• **PROBLEM STATEMENT**:
Find the lines below that contain the string "Switch". Copy each one.

• **SUPPLIED DATA**:
[Start of section]
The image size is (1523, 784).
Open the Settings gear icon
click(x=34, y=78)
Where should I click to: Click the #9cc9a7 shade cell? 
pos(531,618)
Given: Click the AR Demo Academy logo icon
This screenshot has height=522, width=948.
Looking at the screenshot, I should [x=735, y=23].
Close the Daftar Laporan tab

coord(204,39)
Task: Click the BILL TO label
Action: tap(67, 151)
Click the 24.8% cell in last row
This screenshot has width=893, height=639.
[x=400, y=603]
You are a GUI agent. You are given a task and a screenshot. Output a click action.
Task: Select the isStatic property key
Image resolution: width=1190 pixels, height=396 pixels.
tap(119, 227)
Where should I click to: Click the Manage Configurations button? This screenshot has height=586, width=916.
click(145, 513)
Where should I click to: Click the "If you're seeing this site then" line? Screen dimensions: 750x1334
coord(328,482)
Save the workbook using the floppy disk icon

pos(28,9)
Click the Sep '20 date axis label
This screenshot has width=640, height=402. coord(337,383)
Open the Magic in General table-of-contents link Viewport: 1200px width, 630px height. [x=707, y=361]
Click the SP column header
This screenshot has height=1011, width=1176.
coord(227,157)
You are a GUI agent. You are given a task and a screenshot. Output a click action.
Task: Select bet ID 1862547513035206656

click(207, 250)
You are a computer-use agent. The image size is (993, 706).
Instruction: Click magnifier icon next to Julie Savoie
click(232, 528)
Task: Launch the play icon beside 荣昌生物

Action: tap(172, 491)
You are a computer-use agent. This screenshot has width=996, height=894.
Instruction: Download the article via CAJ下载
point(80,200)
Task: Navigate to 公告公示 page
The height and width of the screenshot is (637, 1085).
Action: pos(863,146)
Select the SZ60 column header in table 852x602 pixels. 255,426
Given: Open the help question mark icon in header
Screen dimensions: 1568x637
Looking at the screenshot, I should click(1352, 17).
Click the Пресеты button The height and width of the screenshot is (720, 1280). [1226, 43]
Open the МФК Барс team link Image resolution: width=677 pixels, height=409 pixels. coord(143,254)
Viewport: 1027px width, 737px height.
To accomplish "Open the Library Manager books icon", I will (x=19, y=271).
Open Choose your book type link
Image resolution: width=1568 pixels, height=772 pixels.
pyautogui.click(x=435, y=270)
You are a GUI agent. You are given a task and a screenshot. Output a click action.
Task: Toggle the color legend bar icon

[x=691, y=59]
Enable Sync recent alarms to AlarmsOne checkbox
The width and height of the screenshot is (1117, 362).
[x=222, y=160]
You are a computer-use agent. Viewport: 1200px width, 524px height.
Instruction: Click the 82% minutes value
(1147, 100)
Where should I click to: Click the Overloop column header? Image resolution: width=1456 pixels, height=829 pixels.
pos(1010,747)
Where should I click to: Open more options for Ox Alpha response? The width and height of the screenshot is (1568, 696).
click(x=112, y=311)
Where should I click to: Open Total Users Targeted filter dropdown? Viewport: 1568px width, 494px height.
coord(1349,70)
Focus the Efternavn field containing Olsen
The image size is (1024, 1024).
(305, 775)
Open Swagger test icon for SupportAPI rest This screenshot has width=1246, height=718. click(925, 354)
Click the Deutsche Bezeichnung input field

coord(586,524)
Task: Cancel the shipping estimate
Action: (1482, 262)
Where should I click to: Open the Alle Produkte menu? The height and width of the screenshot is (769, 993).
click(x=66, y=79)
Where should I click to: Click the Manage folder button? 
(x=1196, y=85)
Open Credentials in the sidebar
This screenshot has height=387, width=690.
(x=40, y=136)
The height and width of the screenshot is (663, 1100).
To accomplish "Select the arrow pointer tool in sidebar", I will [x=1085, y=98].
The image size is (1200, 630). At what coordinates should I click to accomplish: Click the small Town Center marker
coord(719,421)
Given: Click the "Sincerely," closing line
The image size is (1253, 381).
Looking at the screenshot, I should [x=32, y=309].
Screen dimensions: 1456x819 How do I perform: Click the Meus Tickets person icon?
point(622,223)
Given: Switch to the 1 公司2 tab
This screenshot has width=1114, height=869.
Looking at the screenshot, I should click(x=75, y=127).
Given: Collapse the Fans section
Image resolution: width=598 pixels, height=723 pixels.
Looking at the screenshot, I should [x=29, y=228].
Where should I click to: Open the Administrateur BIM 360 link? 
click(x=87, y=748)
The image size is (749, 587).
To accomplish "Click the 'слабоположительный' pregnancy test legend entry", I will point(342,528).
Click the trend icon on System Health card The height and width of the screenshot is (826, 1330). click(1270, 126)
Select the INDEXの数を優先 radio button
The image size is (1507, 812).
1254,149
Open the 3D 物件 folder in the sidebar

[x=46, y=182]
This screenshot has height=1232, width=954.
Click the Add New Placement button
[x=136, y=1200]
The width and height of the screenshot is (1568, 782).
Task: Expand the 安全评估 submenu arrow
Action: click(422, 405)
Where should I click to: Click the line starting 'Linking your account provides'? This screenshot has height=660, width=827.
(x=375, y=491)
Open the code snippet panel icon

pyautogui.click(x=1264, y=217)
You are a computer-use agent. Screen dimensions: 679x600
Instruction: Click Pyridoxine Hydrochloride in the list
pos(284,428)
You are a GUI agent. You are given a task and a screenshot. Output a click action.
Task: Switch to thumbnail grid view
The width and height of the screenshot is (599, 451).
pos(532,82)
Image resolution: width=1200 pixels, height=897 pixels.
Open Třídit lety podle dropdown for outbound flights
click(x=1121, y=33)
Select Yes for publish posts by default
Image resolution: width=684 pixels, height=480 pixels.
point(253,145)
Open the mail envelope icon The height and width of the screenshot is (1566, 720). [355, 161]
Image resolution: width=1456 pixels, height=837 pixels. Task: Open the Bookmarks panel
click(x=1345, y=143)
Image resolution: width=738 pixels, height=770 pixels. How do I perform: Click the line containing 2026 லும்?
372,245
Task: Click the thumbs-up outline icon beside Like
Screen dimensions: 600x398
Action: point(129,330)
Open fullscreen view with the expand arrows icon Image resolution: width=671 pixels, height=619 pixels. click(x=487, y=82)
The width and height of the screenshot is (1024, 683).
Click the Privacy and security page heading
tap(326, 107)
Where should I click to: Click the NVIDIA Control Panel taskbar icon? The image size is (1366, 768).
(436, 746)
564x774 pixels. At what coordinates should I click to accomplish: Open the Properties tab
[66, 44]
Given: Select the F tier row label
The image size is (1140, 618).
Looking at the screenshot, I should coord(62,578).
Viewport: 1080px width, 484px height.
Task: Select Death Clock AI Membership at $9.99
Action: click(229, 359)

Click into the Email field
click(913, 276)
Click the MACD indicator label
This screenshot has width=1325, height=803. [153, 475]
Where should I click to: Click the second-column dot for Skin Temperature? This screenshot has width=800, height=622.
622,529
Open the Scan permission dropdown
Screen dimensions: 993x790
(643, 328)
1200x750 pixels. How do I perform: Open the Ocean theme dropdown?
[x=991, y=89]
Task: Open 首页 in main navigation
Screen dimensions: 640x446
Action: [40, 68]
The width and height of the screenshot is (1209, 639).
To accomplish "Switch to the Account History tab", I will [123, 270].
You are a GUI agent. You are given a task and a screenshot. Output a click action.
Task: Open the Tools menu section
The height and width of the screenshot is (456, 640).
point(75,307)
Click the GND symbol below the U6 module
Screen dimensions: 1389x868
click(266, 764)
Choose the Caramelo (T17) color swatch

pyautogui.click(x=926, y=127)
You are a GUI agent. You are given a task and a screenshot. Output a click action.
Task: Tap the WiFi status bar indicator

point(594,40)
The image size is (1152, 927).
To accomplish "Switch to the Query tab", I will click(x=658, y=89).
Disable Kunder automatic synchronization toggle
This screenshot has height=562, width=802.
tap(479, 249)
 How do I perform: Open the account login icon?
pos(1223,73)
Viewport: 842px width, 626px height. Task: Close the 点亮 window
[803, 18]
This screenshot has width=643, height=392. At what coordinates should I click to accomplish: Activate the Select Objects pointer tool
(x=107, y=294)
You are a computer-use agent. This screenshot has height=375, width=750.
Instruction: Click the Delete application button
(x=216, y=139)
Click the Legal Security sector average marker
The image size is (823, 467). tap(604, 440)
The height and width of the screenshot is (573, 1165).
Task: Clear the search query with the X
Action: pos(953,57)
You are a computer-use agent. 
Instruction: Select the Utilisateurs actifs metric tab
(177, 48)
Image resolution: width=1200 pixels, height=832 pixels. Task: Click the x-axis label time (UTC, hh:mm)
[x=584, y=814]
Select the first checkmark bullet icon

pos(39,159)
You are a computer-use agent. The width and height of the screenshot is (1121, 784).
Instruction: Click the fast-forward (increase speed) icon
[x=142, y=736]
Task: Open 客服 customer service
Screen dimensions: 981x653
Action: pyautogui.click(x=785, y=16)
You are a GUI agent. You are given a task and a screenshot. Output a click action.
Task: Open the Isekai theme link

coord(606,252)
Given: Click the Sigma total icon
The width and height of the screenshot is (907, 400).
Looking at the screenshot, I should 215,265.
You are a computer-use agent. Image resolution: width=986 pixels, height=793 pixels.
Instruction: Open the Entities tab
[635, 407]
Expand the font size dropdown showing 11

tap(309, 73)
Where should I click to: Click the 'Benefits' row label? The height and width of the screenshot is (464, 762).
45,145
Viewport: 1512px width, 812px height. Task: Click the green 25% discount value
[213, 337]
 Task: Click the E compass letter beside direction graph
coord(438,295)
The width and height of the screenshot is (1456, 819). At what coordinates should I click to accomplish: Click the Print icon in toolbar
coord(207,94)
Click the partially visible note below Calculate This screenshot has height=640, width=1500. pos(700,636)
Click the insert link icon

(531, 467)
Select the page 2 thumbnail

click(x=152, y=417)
[End of section]
• **ANSWER TO THIS PROBLEM**:
Given: Switch to the 1 公司2 tab
Task: Switch to thumbnail grid view
To accomplish "Switch to the Account History tab", I will [123, 270].
To accomplish "Switch to the Query tab", I will click(x=658, y=89).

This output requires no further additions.